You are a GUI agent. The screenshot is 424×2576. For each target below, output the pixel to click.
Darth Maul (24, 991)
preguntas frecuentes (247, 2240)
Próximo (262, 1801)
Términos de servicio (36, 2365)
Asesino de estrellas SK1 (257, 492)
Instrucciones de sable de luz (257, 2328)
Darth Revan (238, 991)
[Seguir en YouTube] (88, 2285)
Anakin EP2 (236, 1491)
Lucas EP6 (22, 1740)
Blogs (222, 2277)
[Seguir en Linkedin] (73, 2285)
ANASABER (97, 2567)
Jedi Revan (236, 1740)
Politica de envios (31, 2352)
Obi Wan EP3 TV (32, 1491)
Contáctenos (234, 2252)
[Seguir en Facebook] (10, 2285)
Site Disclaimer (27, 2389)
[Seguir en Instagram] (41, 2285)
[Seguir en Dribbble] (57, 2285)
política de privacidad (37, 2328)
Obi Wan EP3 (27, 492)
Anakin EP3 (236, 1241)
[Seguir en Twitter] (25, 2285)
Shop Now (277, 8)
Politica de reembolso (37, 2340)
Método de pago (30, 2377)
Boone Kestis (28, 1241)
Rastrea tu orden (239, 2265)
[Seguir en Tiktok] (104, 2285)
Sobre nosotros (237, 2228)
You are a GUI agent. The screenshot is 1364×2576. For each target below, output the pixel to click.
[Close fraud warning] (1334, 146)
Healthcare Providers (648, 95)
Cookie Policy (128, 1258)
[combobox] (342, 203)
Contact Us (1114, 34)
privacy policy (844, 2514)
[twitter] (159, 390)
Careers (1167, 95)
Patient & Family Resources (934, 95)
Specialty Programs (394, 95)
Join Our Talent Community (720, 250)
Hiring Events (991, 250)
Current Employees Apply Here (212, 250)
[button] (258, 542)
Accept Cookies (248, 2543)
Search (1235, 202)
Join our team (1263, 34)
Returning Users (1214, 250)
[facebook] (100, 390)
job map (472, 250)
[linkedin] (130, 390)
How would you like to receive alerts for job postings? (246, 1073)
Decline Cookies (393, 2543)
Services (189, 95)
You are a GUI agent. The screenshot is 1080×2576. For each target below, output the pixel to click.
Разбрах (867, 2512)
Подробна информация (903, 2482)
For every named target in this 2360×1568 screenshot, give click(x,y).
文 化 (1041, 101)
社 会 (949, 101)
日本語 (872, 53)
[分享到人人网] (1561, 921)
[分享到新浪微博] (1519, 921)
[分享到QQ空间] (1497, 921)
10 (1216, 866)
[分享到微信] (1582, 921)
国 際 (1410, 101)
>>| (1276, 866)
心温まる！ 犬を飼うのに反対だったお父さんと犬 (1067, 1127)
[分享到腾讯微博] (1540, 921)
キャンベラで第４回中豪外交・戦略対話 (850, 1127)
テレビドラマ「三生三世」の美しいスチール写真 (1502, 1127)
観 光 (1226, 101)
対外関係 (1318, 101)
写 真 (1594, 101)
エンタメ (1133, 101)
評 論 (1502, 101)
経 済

++++

## Task description
Each line from the start of the listing above through the line containing "Asesino de estrellas SK1 (257, 492)" should be copied exactly, please, with no other lines added.

## Output for this exercise
You are a GUI agent. The screenshot is 424×2576. For each target below, output the pixel to click.
Darth Maul (24, 991)
preguntas frecuentes (247, 2240)
Próximo (262, 1801)
Términos de servicio (36, 2365)
Asesino de estrellas SK1 (257, 492)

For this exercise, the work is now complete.